CONSULTING AGREEMENT
THIS CONSULTING AGREEMENT (this "
Agreement"), dated as of [_____________], is between [_____________], a [_____________] corporation with an address at [_____________] (the "
Company") and [_____________], with an address at [_____________] ("
Consultant").
The Company and Consultant agree as follows:
1. Term. The term of this Agreement shall continue until [_____________], unless terminated earlier (the "
Term").
2. Services to be Provided. During the Term of this Agreement, Consultant shall make himself available to the Company to [_____________] (the "

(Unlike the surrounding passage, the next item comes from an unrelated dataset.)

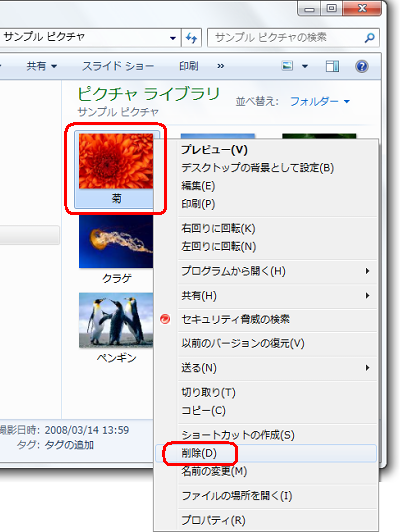Click the red security scan icon
This screenshot has height=532, width=400.
tap(165, 319)

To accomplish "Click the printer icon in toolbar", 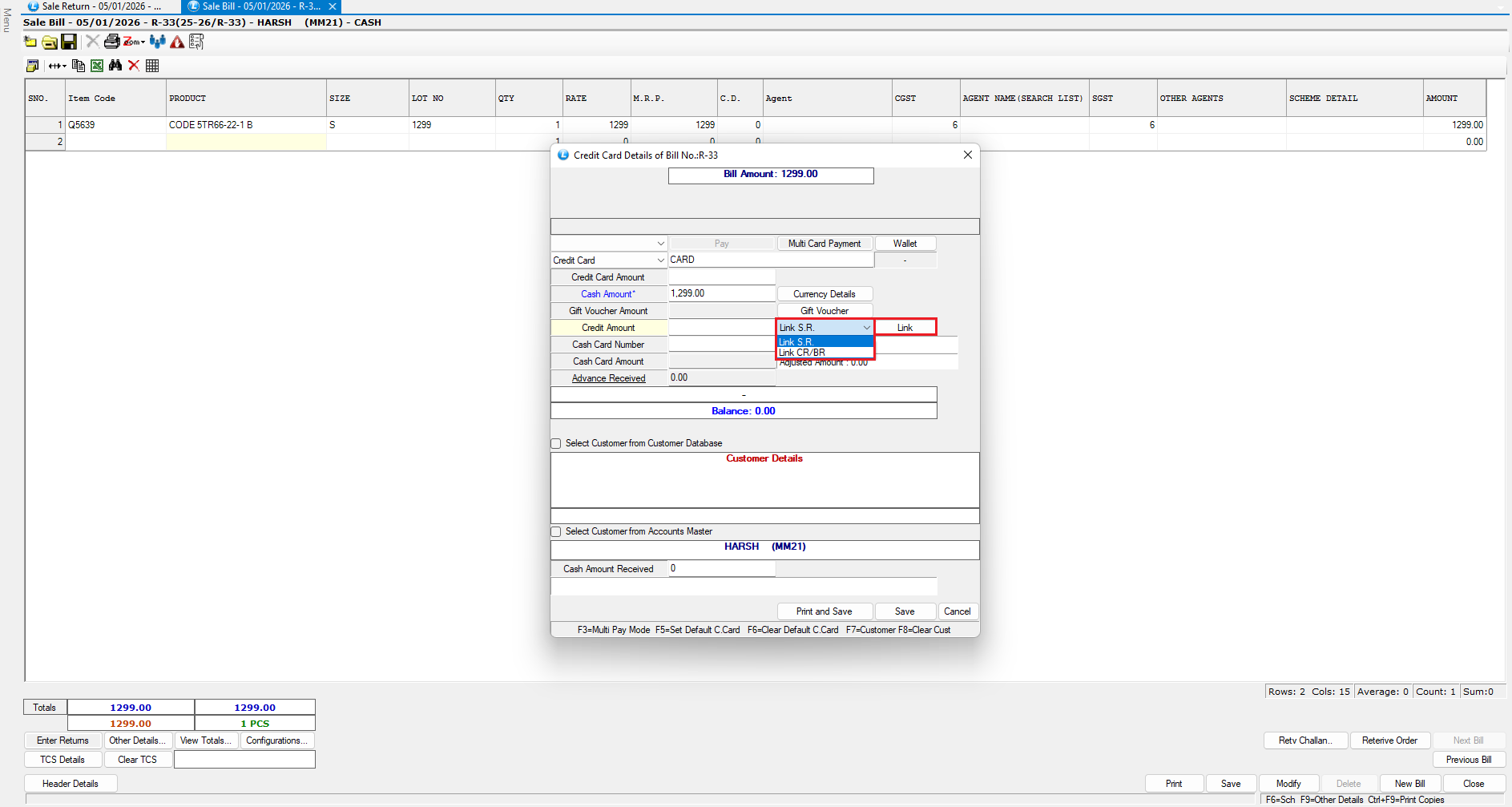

Services"). Consultant shall perform the Services at any one of the Company's locations or at other places as may be mutually convenient and agreed upon by Consultant and the Company. The Services under this Agreement shall not prevent Consultant from providing services to other entities.
3. Compensation; No Benefits.
(a) Compensation. As compensation for Consultant's performance of the Services under this Agreement, the Company shall pay Consultant a lump sum cash payment of $[_____________] on [_____________].
(b) Expenses. The Company shall reimburse Consultant for all reasonable business and pre-approved traveling expenses incurred by Consultant in connection with the performance of the Services in accordance with the Company's expense reimbursement policies in effect from time to time.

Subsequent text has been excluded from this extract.